These are some of the earliest known mentions of mangoes in different regions of the world. The fruit’s popularity and spread throughout history can be attributed to its delicious taste, rich cultural significance, and the efforts of traders, explorers, and cultivators who helped introduce mangoes to various parts of the globe.
How did mangoes go to The Caribbean islands?
The journey of mangoes from the Indian subcontinent to the Caribbean before the arrival of European explorers is a fascinating example of how plants and their cultivation spread through human migration and trade networks.
It is believed that mangoes were introduced to the Caribbean by early Austronesian seafarers who were skilled navigators and traders. These seafaring communities, originating from Southeast Asia, had established extensive trade routes across the Indian Ocean, connecting various regions including the Indian subcontinent.
As these Austronesian sailors ventured farther, they reached the Indian subcontinent and encountered the mango tree, recognizing its delectable fruit and its potential value for trade and cultivation. The sailors likely carried mango seeds or seedlings on their voyages, deliberately or unintentionally, as provisions or as gifts exchanged during their trade activities.

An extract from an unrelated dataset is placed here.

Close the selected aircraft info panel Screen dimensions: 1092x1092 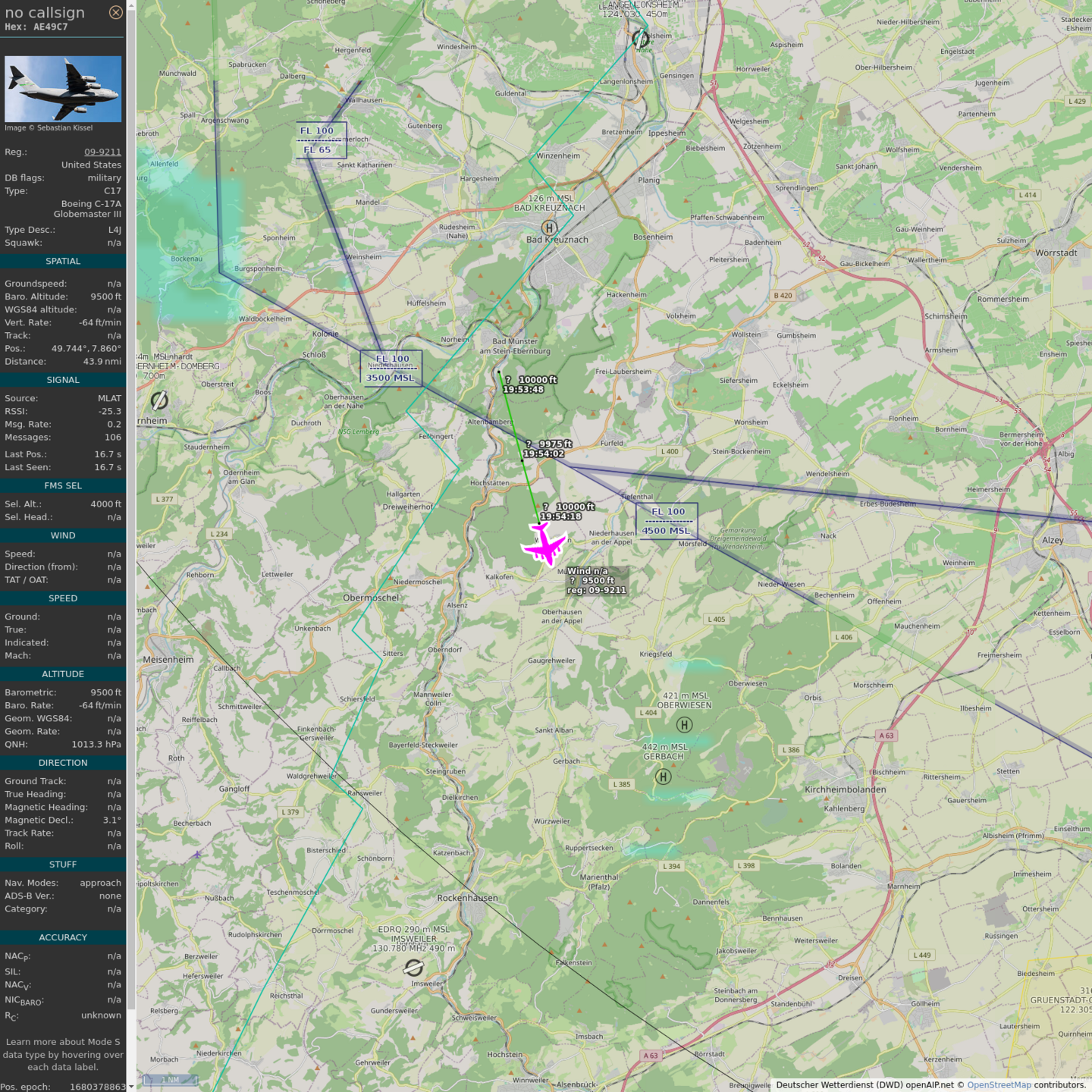[115, 12]
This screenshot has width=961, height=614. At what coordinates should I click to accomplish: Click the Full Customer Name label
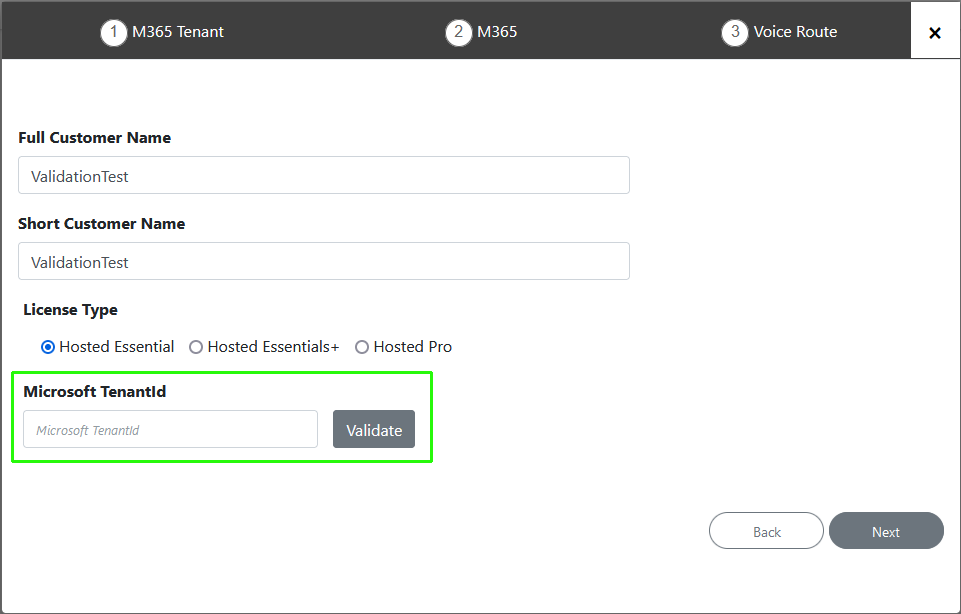[x=94, y=138]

Over time, these seafarers navigated their way to the islands of the Caribbean, including present-day Jamaica, Cuba, and Hispaniola (Haiti and the Dominican Republic). It is believed that they brought mango seeds or seedlings with them and planted them in the fertile soils of the Caribbean islands.
Once established, the mango trees thrived in the favorable tropical climate of the Caribbean. They adapted to the local environment and gradually spread throughout the region, establishing themselves as a valuable fruit crop. The fruit’s delicious taste, vibrant colors, and versatility in culinary applications made it popular among the local communities.
How do we know this?
There is evidence to suggest that mangoes were present in the Caribbean prior to European contact.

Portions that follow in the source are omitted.